‘Crazy Duct Tape Girl’ and Mr. Chompsalot

By on April 9, 2014
Crazy Duct Tape Girl

Crazy Duct Tape Girl
(Photo by Laurie Knowles Callanan)

They call themselves “makers.”

What that means, quite simply, is people who make things. It could be anything, from cigar box guitars to remote control airplanes.

More than 15 makers gathered Saturday for the first Mini Makers Faire at the Lititz Public Library. They included a grandmother who writes children’s stories, a local couple demonstrating the start-to-finish process of spinning yarn from the fleece of their alpacas, and a middle school student who makes duct tape wallets.

“I started making wallets and other things maybe three years ago,” said Sara Heavner, 13, WMS seventh grader. “I’ve come to be known as the ‘Crazy Duct Tape Girl’.”

Heavner discovered the magic of duct tape at a craft store.
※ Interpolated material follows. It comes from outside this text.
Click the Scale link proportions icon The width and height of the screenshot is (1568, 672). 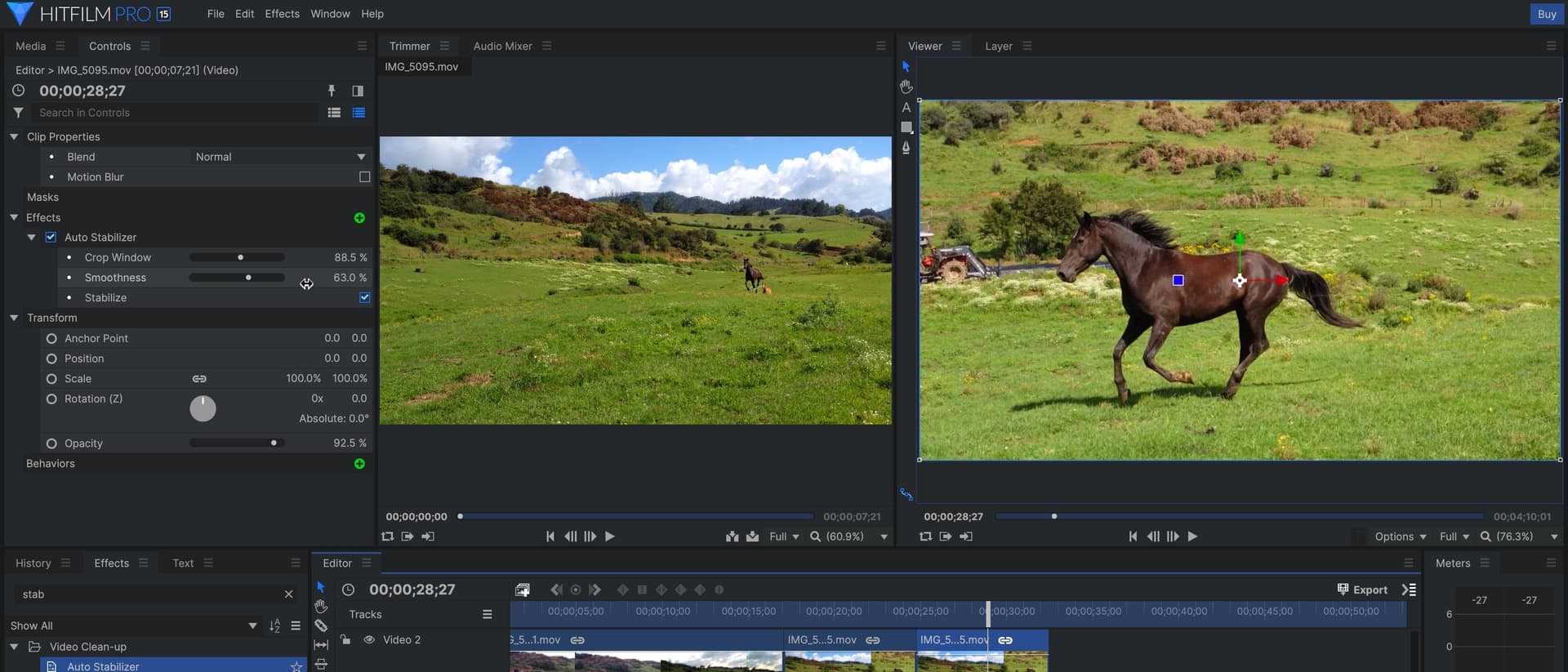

Most of us are familiar with classic gray, but this famous adhe-sive comes in all sorts of colors and prints like red, yellow, green and blue, and pickles, kissing lips, soccer, stripes and even bacon!

One of her wallets has a Duck Dynasty theme, or more accurately, Duct Dynasty. She also learned how to use zip bags as change purses within the wallets.

“They keep change from falling out all over the place,” said Heavner.

According to Sallie Rihn, community relations director at the Lititz Public Library, the idea of “making” focuses on reusing items, and recycling them for other uses. That’s how a cigar box becomes a guitar or styrofoam takes to the skies as a motorized airplane.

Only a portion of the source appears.